Larra tiene veintiséis años y le quedan unos meses para que se pegue un tiro. Pertenece a ese siglo de jóvenes con un talento sin igual y que antes de los treinta años habían dominado con pañuelo suave la literatura. Y recuerdo a esos jóvenes cadáveres, hoy Día de difuntos, Larra, Espronceda, Bécquer... Pero no pasó sólo en España, ahí está la joven Inglaterra con Keats, Shelley o Byron. Un siglo y una Literatura llena de cadáveres que murió de la otra media.
—El cuerpo del Santo— y saca del bolsillo un ejemplar de la Constitución de 1812— lo tiraron al mar en Cádiz en el año 23 que fue donde nació. No duró nada, esta Constitución murió niña, el tiempo de regresar a las cavernas.
Yo pensé en la mía, la de 1978, una Constitución que ha durado cuarenta años y tiene que seguir defendiéndose de tigres y rasgaduras; y eso que mucha gente creyó que sería como el Estatuto Real de 1836, cuyo epitafio es: «Aquí yace el Estatuto, nació y murió en un minuto»
— Bueno, Larra, en eso tengo que confesarte que nuestra Constitución, sigue viva. Atacada cada día desde que nació durante la Transición; pero, al menos, no debemos visitarla este Día de Difuntos.
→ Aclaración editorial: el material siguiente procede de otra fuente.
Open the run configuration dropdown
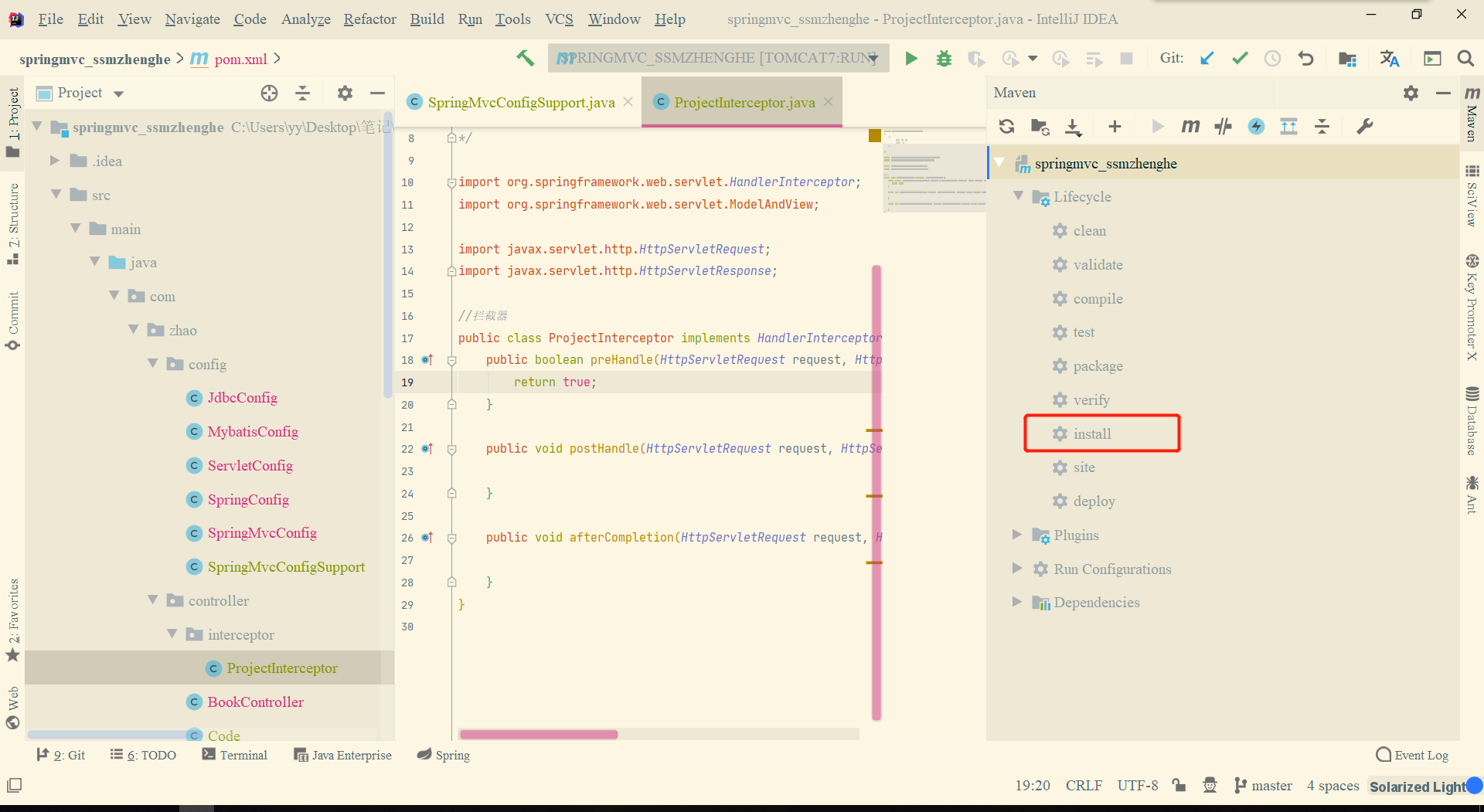The height and width of the screenshot is (812, 1484). [718, 59]
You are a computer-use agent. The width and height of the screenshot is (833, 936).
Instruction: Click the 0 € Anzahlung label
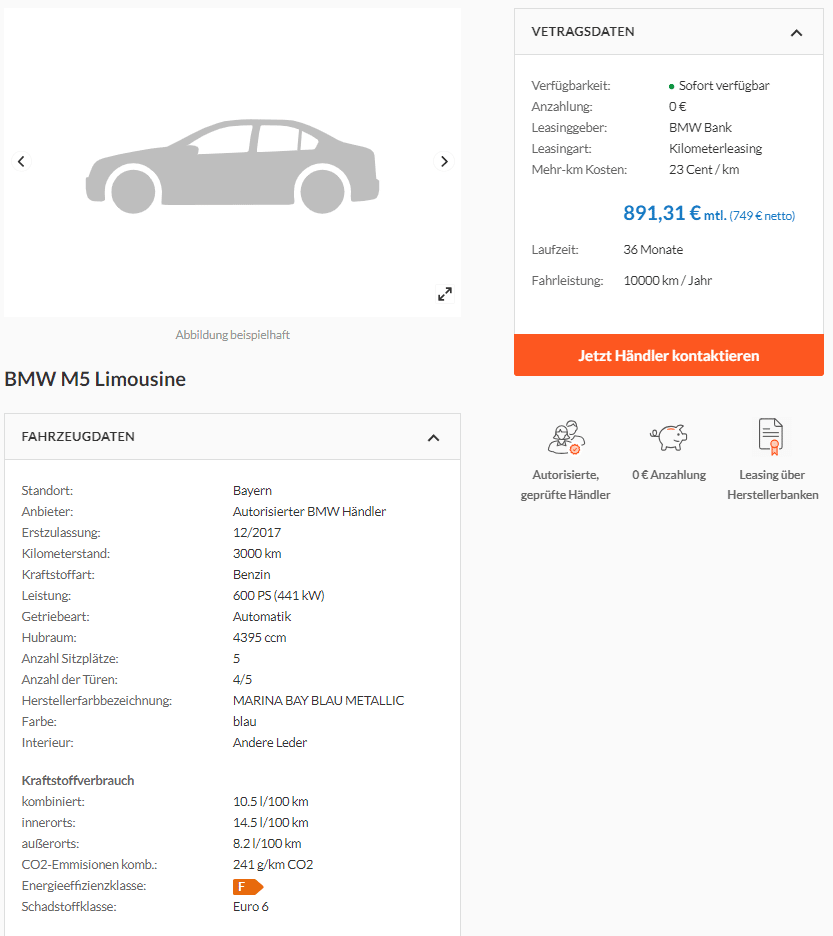click(x=669, y=475)
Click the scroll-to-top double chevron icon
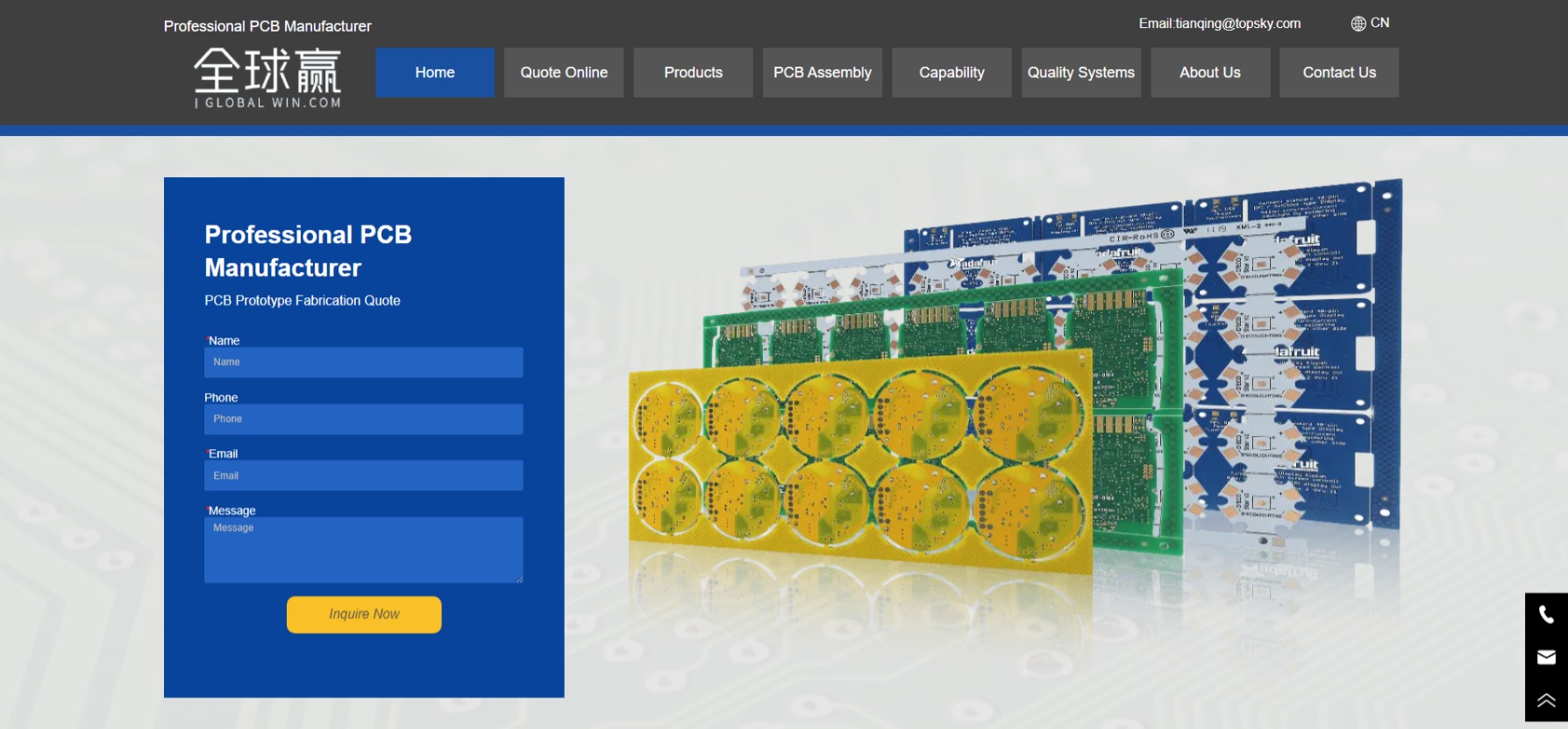This screenshot has height=729, width=1568. pos(1546,700)
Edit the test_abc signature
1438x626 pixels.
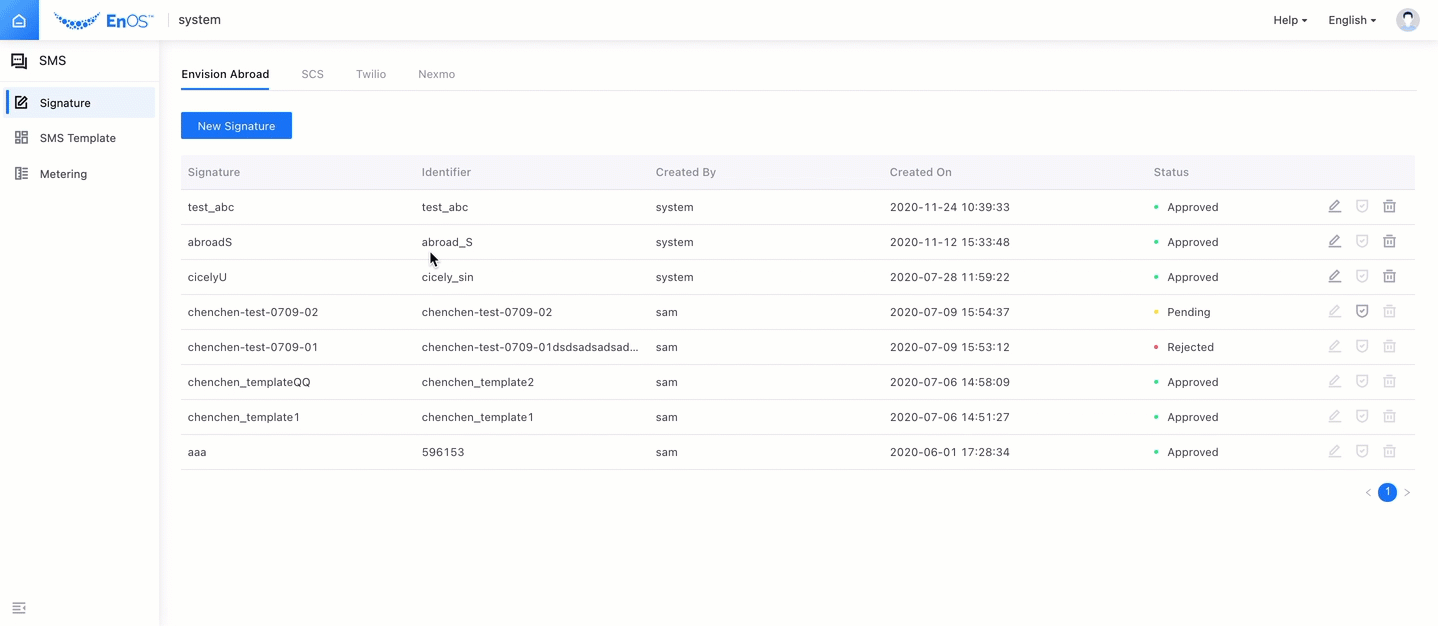1334,207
—Pues, vámonos corriendo del Congreso, que todo lo malo se pega.
Larra y yo seguimos paseando por un Madrid desierto, mientras él continuaba perorando un Día de Difuntos sobre su millón de cadáveres: «La calle de Postas», «la calle de la Montera». Éstos no son sepulcros. Son osarios, donde, mezclados y revueltos, duermen el comercio, la industria, la buena fe, el negocio. Sombras venerables, ¡hasta el valle de Josafat! Correos. «¡Aquí yace la subordinación militar!».
«Joder», pensé, «también en mis días yace el comercio, la industria, la buena fe y el negocio. Estos escritores son inmortales y adivinos. O es que no hay manera de cambiar al ser humano y siempre estamos con lo mismo».
—Larra, no te preocupes— le dije — también en mis días, de ese comercio y esa industria no quedan más que huesos. Será mejor que vayamos a tomar un vermut a cualquiera de esos sepulcros que conocemos.
Y al unísono en una calle de la Montera desierta comenzamos a gritar:
«¡Fuera la horrible pesadilla, fuera! ¡Libertad! ¡Constitución! ¡Tres veces! ¡Opinión nacional! ¡Emigración! ¡Vergüenza! ¡Discordia!»
Todas esas palabras parecían repetírsenos a un tiempo con los últimos ecos del clamor general de las campanas del Día de Difuntos de 1836 ó de 2020. Larra pensó en su año y yo en el mío.